With 3000 mi on RotellaT viscosity (11.5) held to upper 30W, it looks like it
would work as long as one wants to change oil every 3K. No oil was added.

Note, that this is a machine that BRP claims only needs oil changed every 9000+ miles!

I'm running Motul 7100 for the next test and will test it at 4000 mi.

Lab saw no unusual wear numbers but gave the viscosity a Yellow flag.


OIL ADDED...none

OIL CHANGED.. 27 Aug '14
10335....time on unit
3000.....Miles on oil
Shell
Rotella T
SAE 15W40

Metals (ppm)
Iron (Fe) 13 14
Chromium (Cr) Lead (Pb) 1 1
Copper (Cu) 5 5
Tin (Sn) 2 1
Aluminium (Al) 7 10
Nickel (Ni) Silver (Ag) Titanium (Ti) Vanadium (V) Contaminants (ppm)
Silicon (Si) 4 6
Sodium (Na) 39 32
Potassium (K) 6 Additives (ppm)
Magnesium (Mg) 54 194
Calcium (Ca) 2325 2447
Barium (Ba) Phosphorus (P) 1035 1037
Zinc (Zn) 1218 1181
Molybdenum (Mo) 11 31
Boron (B) 42 21
Contaminants
Water (%) Coolant No No
Physical Tests
Viscosity (cSt 100C) 11.5 10.6
Physical / Chemical
Base Number 7.5 8.4
 
Originally Posted By: Char Baby
Originally Posted By: Quattro Pete
Wow... this engine sure beats up on oil.


I missed something?

It's down to a 30-grade after only 3K miles, and this is with Rotella T 15w-40 which is supposed to be very shear stable. Not sure 9K miles that the mfg recommends is a smart idea...
 
Thanks for doing this used oil analysis. I'm using conventional rotella t in my Harley,and I rarely exceed 3000 miles on the oil,so seeing your used oil analysis makes me 100% confident it's more than capable of running the interval I'm using it for.
That can-am is a shared sump so it's much harder on the viscosity retention than my Harley is,but it does run just as hot.
Thanks again for posting.
 
Originally Posted By: Quattro Pete
Originally Posted By: Char Baby
Originally Posted By: Quattro Pete
Wow... this engine sure beats up on oil.


I missed something?

It's down to a 30-grade after only 3K miles, and this is with Rotella T 15w-40 which is supposed to be very shear stable. Not sure 9K miles that the mfg recommends is a smart idea...

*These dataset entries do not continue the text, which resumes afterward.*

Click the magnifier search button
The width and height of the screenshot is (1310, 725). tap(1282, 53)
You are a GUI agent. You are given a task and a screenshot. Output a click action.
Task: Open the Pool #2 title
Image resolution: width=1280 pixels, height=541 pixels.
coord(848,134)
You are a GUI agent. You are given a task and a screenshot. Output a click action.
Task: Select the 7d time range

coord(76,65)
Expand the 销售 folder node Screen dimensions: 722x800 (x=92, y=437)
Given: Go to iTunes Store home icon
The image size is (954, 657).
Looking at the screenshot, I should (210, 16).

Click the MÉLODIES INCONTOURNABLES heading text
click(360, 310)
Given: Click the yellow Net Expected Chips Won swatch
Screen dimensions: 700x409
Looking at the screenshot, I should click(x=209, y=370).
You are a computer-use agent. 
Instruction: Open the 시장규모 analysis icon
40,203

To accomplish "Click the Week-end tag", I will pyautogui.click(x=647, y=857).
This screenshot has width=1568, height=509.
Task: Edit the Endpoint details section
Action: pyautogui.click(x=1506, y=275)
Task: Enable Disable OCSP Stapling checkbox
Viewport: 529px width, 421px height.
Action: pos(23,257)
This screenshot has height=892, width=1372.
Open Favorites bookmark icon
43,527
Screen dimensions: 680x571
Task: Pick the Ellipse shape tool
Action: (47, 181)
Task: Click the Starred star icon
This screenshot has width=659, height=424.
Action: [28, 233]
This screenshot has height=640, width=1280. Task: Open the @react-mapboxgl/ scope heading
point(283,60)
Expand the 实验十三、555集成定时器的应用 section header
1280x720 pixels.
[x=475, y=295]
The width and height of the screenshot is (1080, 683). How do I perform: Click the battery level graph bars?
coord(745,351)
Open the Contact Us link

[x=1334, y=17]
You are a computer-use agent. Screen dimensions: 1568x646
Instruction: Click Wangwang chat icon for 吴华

No kidding. Rotella 15w-40 is very shear stable,so the fact that this machine is mulching the viscosity up in such a short period of time should be a wake up call to all owners of these machines.
15w-40 grade should have very few VII so I wonder if an oil like redline with no VII in some grades would improve longevity?
And would that extra longevity justify the added cost considering rotella t is very cost effective.
 
I've talked at length on this forum about attempting to find an oil that will last at least to 4000 or more without robbing the bank and based on recommendations of knowledgeable folks here gave RotellaT a try with the expectation that it might not last more than 3000 on the Can Am. Turns out that's true, and I'm not the least bit disappointed. Unless the Motul 7100 turns out to be exceptional, I might decide to make RotellaT my regular oil, with changes every 3000 a standard practice, or go with Amsoil 10-40 plus a quart of 20-50 which will hold nicely to 4000 or more. I used this mix of Motul also.

I would expect the filter to be good for two or three oil changes, it being the one thing that requires pulling quite a bit of tupperware to get to. The oil has two drain plugs underneath, easy to get at for dumping every 3 to 4K if I decide to go that route.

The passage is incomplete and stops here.